Tenho aqui comigo o disco da violinista Ana de Oliveira. A moça tem bom lastro musical. Com a experiência de integrante em algumas orquestras importantes no Brasil e na Europa, ela vem a público com o seu primeiro álbum solo, através do qual a instrumentista revê sua trajetória a partir de suas vivências.
O CD é de uma imprevisão impressionante. Com a virtuosidade colhida em seus aprendizados, o que se ouve são improvisos de clareza orgânica, somados ao fogo inesperado de suas habilidosas composições. Com sonoridade expressa com peculiar sabedoria, o que brota é um som pleno e extrovertido, um fiel tradutor da alma de Ana de Oliveira.
Criações improvisadas vêm à tona pelas harmonias e melodias do violino, parceiro inseparável de mãos e braços da instrumentista. Seu álbum Dragão dos Olhos Amarelos – Improvisos Autobiográficos (https://tratore.ffm.to/dragao) é um imenso livro aberto ao mundo.

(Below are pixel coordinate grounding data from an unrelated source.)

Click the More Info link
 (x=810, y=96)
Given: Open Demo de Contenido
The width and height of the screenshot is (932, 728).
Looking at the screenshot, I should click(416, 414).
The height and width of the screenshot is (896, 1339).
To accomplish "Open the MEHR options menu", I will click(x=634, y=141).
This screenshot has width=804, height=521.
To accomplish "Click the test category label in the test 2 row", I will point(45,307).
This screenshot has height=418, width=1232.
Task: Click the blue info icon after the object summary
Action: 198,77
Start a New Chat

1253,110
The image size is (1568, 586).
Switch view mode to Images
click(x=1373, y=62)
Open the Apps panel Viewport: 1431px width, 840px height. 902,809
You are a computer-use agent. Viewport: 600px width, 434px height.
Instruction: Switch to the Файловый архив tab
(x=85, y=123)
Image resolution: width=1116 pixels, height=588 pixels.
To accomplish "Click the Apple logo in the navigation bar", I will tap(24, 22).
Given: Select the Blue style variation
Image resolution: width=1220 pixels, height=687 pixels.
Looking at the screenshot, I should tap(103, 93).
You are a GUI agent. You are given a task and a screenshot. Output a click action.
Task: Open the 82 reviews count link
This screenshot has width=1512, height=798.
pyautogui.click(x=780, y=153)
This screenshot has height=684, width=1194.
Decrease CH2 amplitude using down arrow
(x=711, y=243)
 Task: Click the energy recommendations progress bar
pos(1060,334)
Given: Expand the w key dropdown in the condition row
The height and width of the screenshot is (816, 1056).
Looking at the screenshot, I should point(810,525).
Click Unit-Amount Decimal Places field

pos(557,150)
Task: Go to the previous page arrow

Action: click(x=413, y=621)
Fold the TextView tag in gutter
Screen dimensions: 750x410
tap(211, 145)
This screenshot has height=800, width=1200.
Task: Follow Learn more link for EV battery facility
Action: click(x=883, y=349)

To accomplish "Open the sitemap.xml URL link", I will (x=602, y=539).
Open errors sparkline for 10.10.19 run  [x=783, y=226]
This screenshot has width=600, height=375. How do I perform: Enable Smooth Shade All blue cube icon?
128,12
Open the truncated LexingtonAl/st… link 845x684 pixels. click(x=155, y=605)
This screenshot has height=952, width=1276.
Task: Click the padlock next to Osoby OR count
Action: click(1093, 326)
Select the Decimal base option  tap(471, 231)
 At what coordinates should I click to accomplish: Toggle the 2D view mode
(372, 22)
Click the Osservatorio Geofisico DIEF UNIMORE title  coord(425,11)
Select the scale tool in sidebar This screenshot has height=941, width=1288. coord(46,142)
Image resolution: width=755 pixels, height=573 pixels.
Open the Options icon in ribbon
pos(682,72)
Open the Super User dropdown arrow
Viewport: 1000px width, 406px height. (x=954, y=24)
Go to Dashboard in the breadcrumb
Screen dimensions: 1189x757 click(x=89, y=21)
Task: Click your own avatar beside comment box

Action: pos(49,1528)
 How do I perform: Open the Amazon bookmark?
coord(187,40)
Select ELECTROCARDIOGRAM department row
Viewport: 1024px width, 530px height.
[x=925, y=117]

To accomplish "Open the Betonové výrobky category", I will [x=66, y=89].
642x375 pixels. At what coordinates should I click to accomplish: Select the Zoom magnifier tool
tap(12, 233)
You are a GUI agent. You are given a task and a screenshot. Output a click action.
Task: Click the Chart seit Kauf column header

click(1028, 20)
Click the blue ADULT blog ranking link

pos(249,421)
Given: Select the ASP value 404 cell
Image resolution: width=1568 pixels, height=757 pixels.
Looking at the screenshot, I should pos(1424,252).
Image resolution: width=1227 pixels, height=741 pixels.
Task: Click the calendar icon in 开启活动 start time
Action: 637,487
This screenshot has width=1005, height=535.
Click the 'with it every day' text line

Diante de tudo isso, ponho-me a dialogar com meus botões. Assim ó: a música não para de me surpreender; de braços abertos à sua grandeza, reconheço a sua sabedoria. Enquanto a vilania nos destrói, a música nos encoraja, corrompendo maus presságios e permitindo que a vida flua, ainda que aos trancos e barrancos. Ah, música, humildemente estarei para sempre a louvá-la e a cantá-la!
Volto ao violino. Aconchegado está nos braços de Ana de Oliveira – numa relação quase marital entre a mulher e o violino. Íntimos, ela tanto sabe fazê-lo soar pop como erudito, por isso não os trata nem de “Sr.” nem de “Sra.”, mas de bróder.
Gravada, mixada e masterizada por André Mehmai em seu estúdio Monteverdi – espaço abastecido com mil e um detalhes técnicos –, tudo flui em direção à excelência musical.
O repertório mescla os gêneros popular e o erudito – dois bons camaradas. O vigor de intensidade e vivacidade do pop, bem como o estilo introspectivo do erudito, são igualmente significativos.
Certeira, Ana desfaz laços e amplifica belezas recém-descobertas no tocar. Desde o arco que bate nas cordas em enérgica percussão às delicadas narrativas do pianíssimo e do sabor intenso do fortíssimo, passando pelo tema improvisado em levadas clássicas e no fulgor de compassos expansivos, tudo ali é pop, mas também erudito.
Dentre quinze faixas, onze são de Ana. Graças às estripulias, dela e de seu instrumento, percebemos os inventivos sons recém-descobertos. Noutros momentos, em duas composições de Sérgio Ferraz criadas em homenagem a ela, o couro come legal.
Para fechar a tampa, Ana de Oliveira convidou um virtuose, André Mehmari, para tocar um tema de Hermeto Pascoal feito em tributo a ela.
Ao final, restaram o violino e a música de Ana de Oliveira, música que não cabe numa só definição: ela é múltipla. Sempre pronta para preencher almas sedentas por aconchego e a renovar esperanças num mundo sem preconceitos.
A todos a música, qualquer música, embala e fortalece. Seja popular ou erudita, ela será sempre a trilha sonora das vidas planetárias.